▸ Task description
The expected result is a word-for-word copy of the entries, minus any pictures.

[[ Exercise data, beginning ]]

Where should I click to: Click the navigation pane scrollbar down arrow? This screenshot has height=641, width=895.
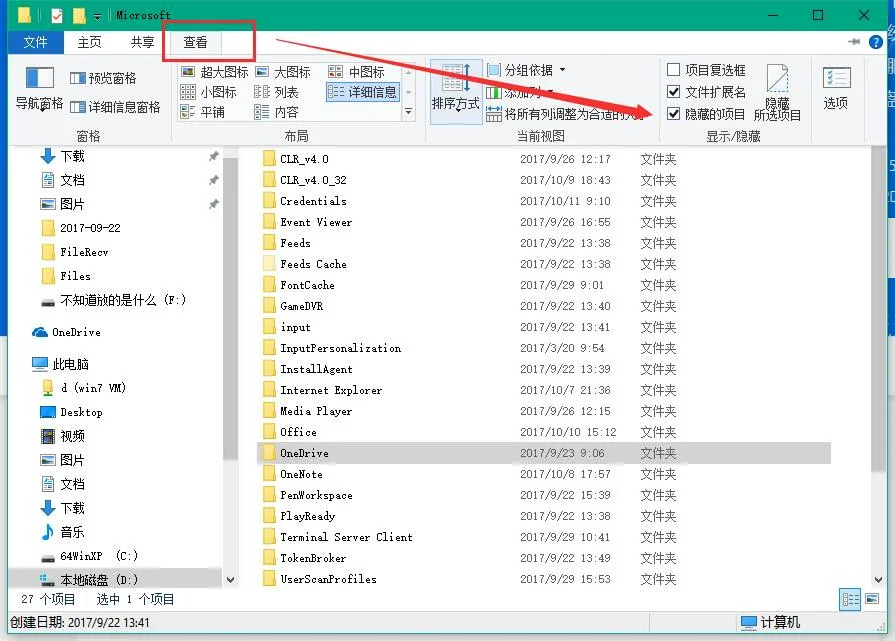tap(231, 579)
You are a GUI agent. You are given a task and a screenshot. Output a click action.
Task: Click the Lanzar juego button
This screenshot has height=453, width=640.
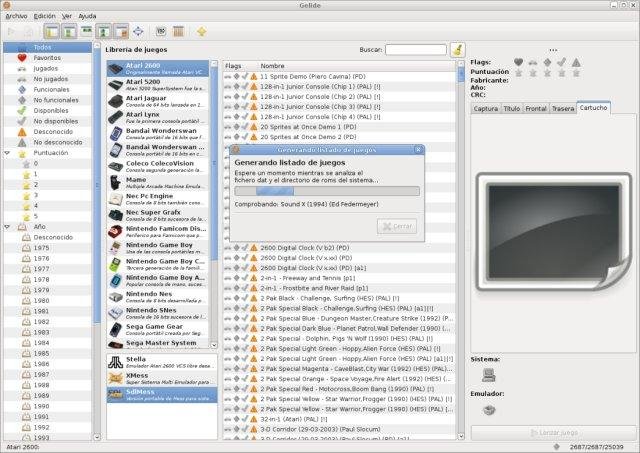click(552, 432)
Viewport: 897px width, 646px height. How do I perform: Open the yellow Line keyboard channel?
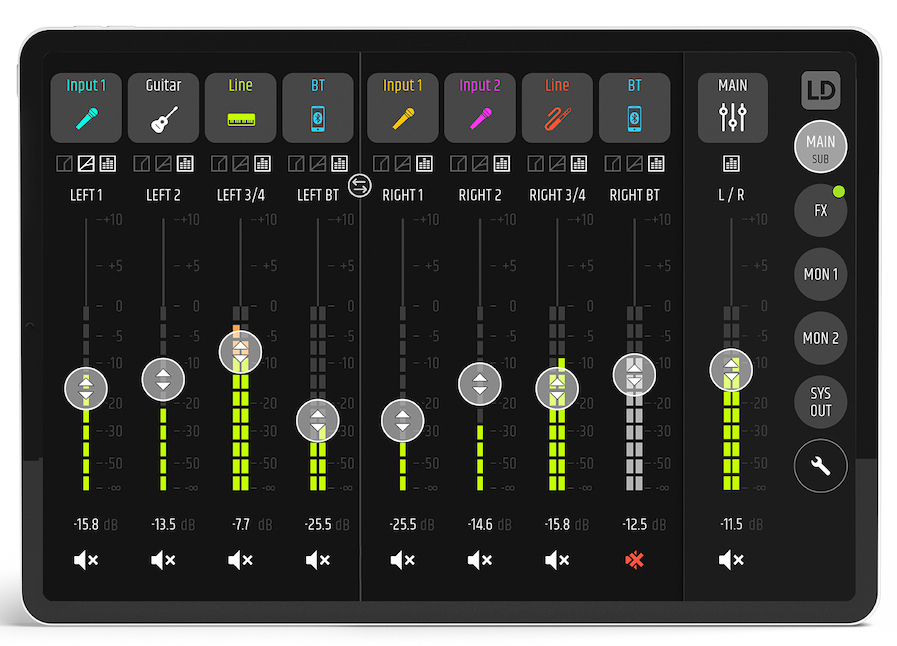click(240, 108)
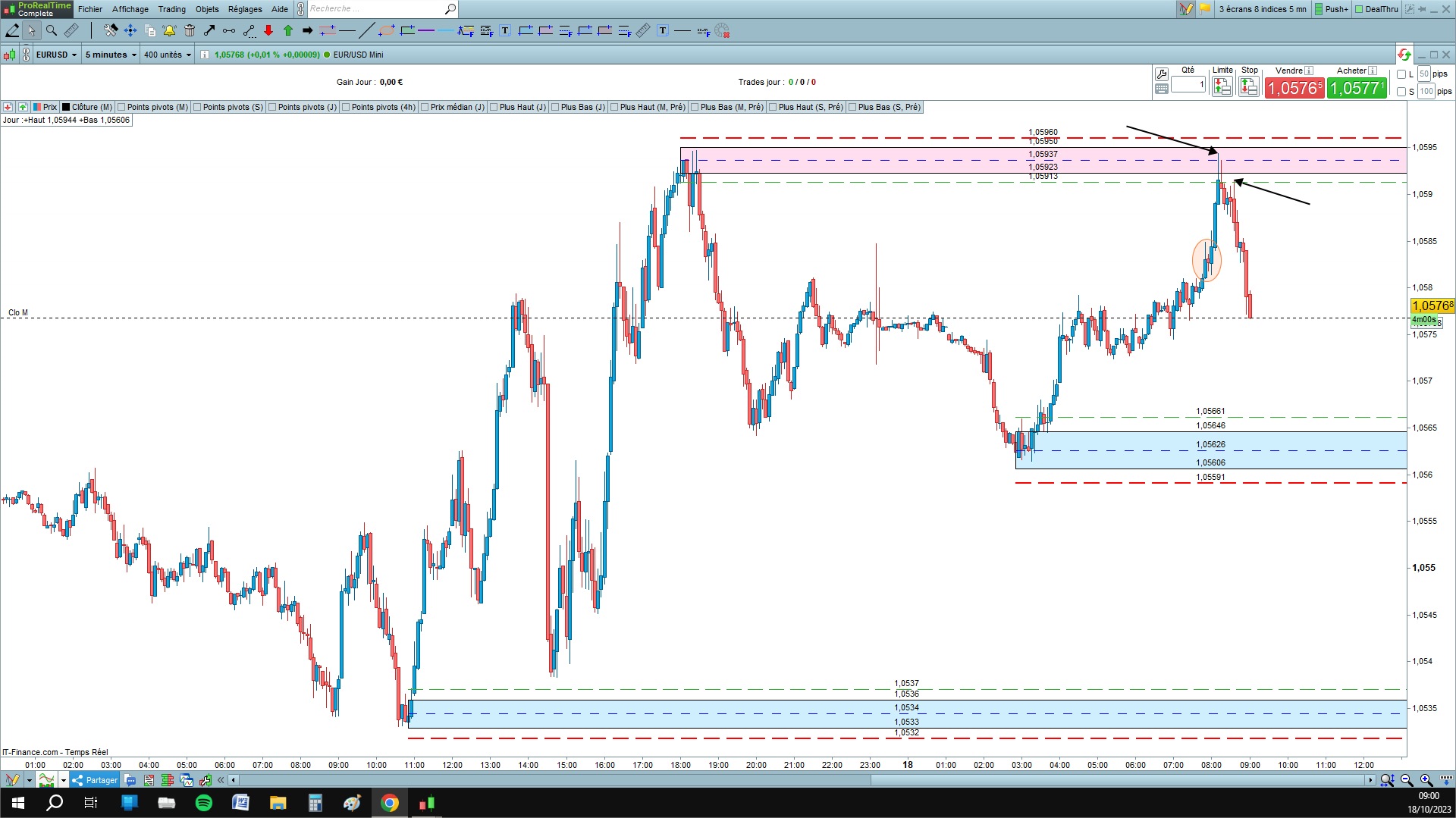This screenshot has height=818, width=1456.
Task: Select the green up arrow tool
Action: point(288,31)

[[ Exercise data, end ]]

▸ Worked solution
Where should I click to: Click the navigation pane scrollbar down arrow? This screenshot has height=641, width=895.
tap(231, 579)
You are a GUI agent. You are given a task and a screenshot. Output a click action.
Task: Click the Lanzar juego button
This screenshot has height=453, width=640.
click(552, 432)
Viewport: 897px width, 646px height. How do I perform: Open the yellow Line keyboard channel?
click(240, 108)
This screenshot has height=818, width=1456.
Task: Select the green up arrow tool
Action: point(288,31)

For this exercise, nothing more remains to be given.